Dehydrogenation catalyst

For example, iron oxide-chromium oxide-potassium oxide can dehydrogenate ethylbenzene (or n-butene) to styrene (or butadiene) in the presence of high temperature and large amounts of water vapor. Since dehydrogenation generally takes place in the presence of high temperature, reduced pressure or a large amount of diluent, the energy consumption is large. In recent years, the development of a catalyst for oxidative dehydrogenation at lower temperatures has been developed. Such as n-butene with bismuth - molybdenum metal oxide catalyst by oxidative dehydrogenation of butadiene.

Hydroformylation catalyst

It is the earliest complex catalyst in industrial production. With alkenes and syngas (CO + H2) in the presence of a catalyst to form an aldehyde with more than one carbon atom. Such as the use of ethylene, propylene as the raw material by hydroformylation (commonly known as carbonyl synthesis) obtained propionaldehyde, butyraldehyde. Hydroformylation process used in the past with cobalt carbonyl complexes as catalysts in the liquid under high temperature and pressure. In recent years, with carbonyl rhodium phosphine complex catalyst, the reaction pressure from the original 20MPa down to 5MPa, and increased the selectivity of normal aldehyde, saving energy and reducing costs. Currently, research on the recovery of rhodium and the search for other inexpensive, readily available, and efficient catalysts for rhodium substitution and the investigation of supported complex catalysts simplify the separation process.

Polymerization catalyst

Polyethylene is mainly divided into two kinds of low density and high density. In the past, the former use high-pressure method (100 ~ 300MPa) production, oxygen, organic peroxides as a catalyst. The latter are mostly produced by the medium-pressure method or the low-pressure method. The medium-pressure method uses chromium-molybdenum oxide as the catalyst on the silica gel, the low-pressure method uses the Ziegler-type catalyst (titanium tetrachloride and triethyl aluminum system ), Polymerization at low temperature and pressure. In recent years, the development of a new type of highly efficient catalyst, although the plant has its own unique new catalyst, but more with magnesium compounds as a carrier of titanium - aluminum catalyst system, has now reached per gram of titanium can be obtained more than hundreds of thousands of grams of polyethylene level , Due to the very few residual catalyst in the polymer, it can eliminate the purification of the polymer and reduce the cost. In addition, the process of producing linear low-density polyethylene at low pressure has also been developed.

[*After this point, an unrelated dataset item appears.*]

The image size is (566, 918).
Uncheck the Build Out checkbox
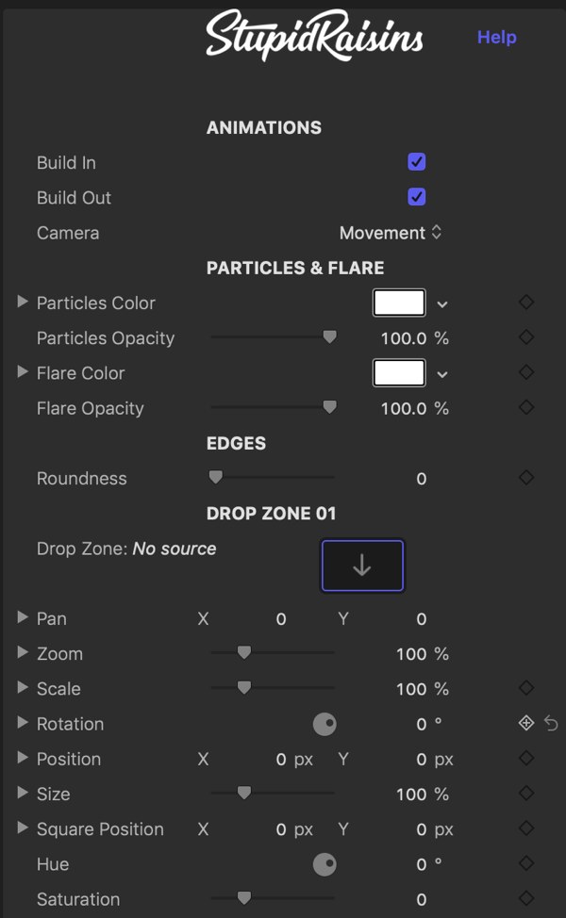417,197
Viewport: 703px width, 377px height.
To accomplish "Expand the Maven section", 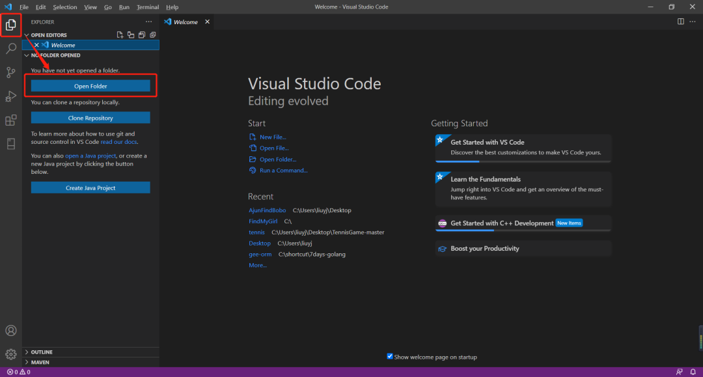I will pyautogui.click(x=40, y=362).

Polypropylene production also developed a supported titanium-aluminum system efficient catalyst, per gram of titanium can be produced more than 1000kg of polypropylene.


In addition, there are also sulfuric acid or phosphoric acid catalysts for olefin hydration such as ethylene to ethanol;? -alumina catalysts for alcohol dehydration such as ethanol dehydration to ethylene; anhydrous trichloride for alkylation such as benzene and ethylene to produce ethylbenzene Aluminum-hydrogen chloride catalysts; isomerization catalysts such as lithium phosphate catalysts for the conversion of propylene oxide to allyl alcohols; and mordenite-type molecular sieve catalysts for disproportionation catalysts such as toluene to benzene and xylene.